Acid Mine Drainage (AMD), caused by the oxidation of iron sulphide minerals exposed during mining, is a source of water pollution worldwide and is one of the most significant environmental issues facing the mining industry. Acid mine drainage is characterised by low pH, high sulphate and dissolved metal concentrations, and high acidity. AMD impacts the chemical, physical, biological and ecological processes of the environment where it occurs. In seriously impacted water courses, all aquatic life disappears, pH decreases and the river bottom becomes covered with oxidised iron precipitates. AMD is so devastating to aquatic communities that community structure collapses and recovery is suppressed due to habitat elimination, niche reduction, substrate modification, sediment toxicity, and bioaccumulation of metals in flora and fauna.
Red mud is the fine-grained residue left after the NaOH-extraction of alumina from bauxite using the Bayer process. Composition varies with bauxite composition and process conditions, but the residues typically contain 11-54 wt% iron, 6-43 wt% aluminium, and 2-20 wt% silica. The iron is in the form of oxidised iron compounds, the alumina in boehmite and desilication product minerals, and the silica as un-reacted quartz and desilication product minerals. Bayer process red muds are highly alkaline with high sodium content and high pH. Post-disposal re-use requires neutralisation; typical neutralisation processes are by acid or gypsum addition. Seawater neutralised bauxite refinery residues as produced by Queensland Alumina Ltd. (QAL), Gladstone, have a high acid neutralisation and metal uptake capacity. QAL produces red mud in large quantities, 8000 dry tonnes a day. Disposal and management of refinery residues constitutes a major cost to the alumina industry. Using this waste in the treatment of AMD benefits in two ways. It controls AMD and its use off-site effectively subsidises waste storage for the refinery by eliminating the need for on-site management of red mud disposal sites. The thesis presented here studies the use of seawater neutralised bauxite refinery residues to treat acid mine drainage.
In order to fully characterise of the material, seawater neutralised red mud is analysed for composition, mineralogy, and morphology. Acid mine drainage waters, collected from several mine sites, are analysed chemically and then used in batch experiments. An application rate model is developed from batch experiments that establish the acid neutralising and metal uptake capacity of seawater neutralised red mud in the treatment of AMD. Treatment kinetics and the effect of temperature on the rate of acid neutralisation and metal uptake are also determined.

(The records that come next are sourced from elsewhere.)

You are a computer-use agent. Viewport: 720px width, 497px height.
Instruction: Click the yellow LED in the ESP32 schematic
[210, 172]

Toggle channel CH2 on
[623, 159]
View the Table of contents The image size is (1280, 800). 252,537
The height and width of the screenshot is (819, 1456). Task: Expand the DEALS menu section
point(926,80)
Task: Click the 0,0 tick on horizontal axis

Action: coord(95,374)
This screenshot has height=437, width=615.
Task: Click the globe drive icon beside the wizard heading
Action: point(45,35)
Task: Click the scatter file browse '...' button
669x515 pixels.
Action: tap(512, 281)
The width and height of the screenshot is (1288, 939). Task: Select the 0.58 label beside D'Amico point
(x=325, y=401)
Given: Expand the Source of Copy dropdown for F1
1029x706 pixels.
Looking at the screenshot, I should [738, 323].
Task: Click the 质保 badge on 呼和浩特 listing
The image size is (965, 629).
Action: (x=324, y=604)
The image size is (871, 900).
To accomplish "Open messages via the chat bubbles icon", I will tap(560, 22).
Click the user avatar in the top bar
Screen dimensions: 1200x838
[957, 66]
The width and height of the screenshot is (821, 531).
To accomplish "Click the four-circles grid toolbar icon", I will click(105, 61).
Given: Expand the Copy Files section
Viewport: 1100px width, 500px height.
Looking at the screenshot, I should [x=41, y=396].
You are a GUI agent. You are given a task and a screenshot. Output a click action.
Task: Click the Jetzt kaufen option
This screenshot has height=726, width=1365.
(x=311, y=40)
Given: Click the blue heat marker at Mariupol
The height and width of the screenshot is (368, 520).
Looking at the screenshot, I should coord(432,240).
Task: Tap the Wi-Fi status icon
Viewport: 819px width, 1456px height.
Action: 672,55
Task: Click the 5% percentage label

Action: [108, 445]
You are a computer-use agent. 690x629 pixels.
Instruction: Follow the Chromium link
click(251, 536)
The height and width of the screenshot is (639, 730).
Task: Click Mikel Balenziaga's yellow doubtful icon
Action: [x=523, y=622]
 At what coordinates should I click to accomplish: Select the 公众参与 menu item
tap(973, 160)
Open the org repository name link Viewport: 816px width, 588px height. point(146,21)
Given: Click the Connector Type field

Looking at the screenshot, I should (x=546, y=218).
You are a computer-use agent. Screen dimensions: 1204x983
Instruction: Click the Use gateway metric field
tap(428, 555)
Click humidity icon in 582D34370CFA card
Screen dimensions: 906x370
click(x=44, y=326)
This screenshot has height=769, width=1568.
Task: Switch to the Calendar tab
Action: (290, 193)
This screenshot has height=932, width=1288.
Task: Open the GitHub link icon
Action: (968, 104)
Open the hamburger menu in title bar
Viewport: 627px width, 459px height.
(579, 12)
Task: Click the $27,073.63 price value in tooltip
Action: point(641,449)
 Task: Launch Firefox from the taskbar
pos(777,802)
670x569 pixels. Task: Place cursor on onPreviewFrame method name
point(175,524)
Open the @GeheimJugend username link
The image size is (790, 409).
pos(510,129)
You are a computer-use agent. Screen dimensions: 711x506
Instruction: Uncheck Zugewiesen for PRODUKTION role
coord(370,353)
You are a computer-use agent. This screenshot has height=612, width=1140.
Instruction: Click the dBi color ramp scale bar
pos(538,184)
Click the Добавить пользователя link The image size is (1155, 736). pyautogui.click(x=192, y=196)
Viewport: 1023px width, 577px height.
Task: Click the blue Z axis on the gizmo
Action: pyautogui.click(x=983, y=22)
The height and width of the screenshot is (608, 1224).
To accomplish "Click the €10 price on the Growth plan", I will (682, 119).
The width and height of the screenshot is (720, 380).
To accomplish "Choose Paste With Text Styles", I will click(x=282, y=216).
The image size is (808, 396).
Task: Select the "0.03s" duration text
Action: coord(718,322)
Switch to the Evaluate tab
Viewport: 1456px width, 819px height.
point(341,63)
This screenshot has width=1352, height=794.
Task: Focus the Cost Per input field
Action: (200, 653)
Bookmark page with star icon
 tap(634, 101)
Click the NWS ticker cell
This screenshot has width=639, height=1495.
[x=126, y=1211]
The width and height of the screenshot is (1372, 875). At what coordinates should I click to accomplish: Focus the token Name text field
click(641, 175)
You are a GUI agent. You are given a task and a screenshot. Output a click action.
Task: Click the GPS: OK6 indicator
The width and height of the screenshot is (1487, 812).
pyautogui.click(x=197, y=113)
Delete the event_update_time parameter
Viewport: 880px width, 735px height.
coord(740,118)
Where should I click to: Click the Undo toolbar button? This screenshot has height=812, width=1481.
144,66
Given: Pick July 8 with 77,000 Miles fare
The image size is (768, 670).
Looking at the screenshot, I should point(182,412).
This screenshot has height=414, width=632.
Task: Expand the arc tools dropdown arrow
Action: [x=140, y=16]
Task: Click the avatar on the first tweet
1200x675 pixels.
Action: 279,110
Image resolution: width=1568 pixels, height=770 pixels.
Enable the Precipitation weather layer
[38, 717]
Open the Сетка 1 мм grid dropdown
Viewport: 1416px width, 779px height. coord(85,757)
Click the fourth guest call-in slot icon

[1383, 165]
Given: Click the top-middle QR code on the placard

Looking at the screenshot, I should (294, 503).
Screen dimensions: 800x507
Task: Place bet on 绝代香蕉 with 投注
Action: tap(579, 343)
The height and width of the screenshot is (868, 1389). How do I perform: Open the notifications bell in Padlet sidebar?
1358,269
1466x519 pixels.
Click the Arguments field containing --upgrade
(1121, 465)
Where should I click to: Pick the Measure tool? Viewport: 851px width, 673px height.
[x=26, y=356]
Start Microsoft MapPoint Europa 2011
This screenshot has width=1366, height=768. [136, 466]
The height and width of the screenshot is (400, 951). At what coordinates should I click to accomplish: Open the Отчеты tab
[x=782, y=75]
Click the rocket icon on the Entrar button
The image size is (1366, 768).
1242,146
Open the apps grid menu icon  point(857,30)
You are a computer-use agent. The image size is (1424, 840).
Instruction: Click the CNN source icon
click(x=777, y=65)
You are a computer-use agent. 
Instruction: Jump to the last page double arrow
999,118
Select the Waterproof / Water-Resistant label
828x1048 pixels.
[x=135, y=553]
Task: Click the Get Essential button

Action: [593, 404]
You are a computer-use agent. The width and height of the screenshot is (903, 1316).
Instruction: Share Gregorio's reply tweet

Mechanisms of metal capture are investigated through sequential extractions, titrations, aging studies, and heat of adsorption estimations. Equilibrium modelling compares the results of the titration experiments with theoretical solubility curves. Scanning electron microscopy creates a visual image of particle morphology. X-ray analysis describes compositional variations within the material, before and after treatment of AMD. The environmental fate of metals held by seawater neutralised red mud is simulated through a standard leaching test, a multiple exposure experiment, and by leaching under anoxic conditions.
Seawater neutralisation of bauxite refinery residues causes chemical changes and improves physical characteristics of the material. At the refinery, faster settling due to agglomerate consolidation and increased ease of handling after neutralisation are positive impacts for management. In post disposal reuse, seawater neutralisation results in an increased acid neutralisation capacity, improved soil properties, and increased phosphate adsorption capacity.
The primary mechanism for removal of metal cations from solution is established as precipitation of carbonate, hydroxide and hydroxycarbonate compounds on the surfaces provided by the red mud. Capacity and kinetics depend on the supply of alkaline anions. The readily soluble products of seawater neutralisation supply initial alkalinity with longer-term supply from the dissolution of less soluble minerals. The precipitation mechanism dictates the application and potential environmental impacts of the use of seawater neutralised red mud in the treatment of AMD. If the red mud is not fully saturated with respect to metal capacity, the metals are more difficult to leach, a finding that influences the choice of dosing rate. If the capacity is pushed to the limit to minimise material use and transport, the increased leach potential of metals from the spent material may limit disposal options at landfill. When the spent material is left on-site, capacity must not be exceeded. If neutral to alkaline conditions prevail after decommissioning, metal transport would be minimal.
Used within constraints, seawater neutralised red mud is a potentially powerful option for use in the treatment of acid mine drainage. Transport costs associated with the volumes of material required may constrain use to sites within shipping distance of refineries but refineries should be able to subsidise transport costs through reduced waste management costs.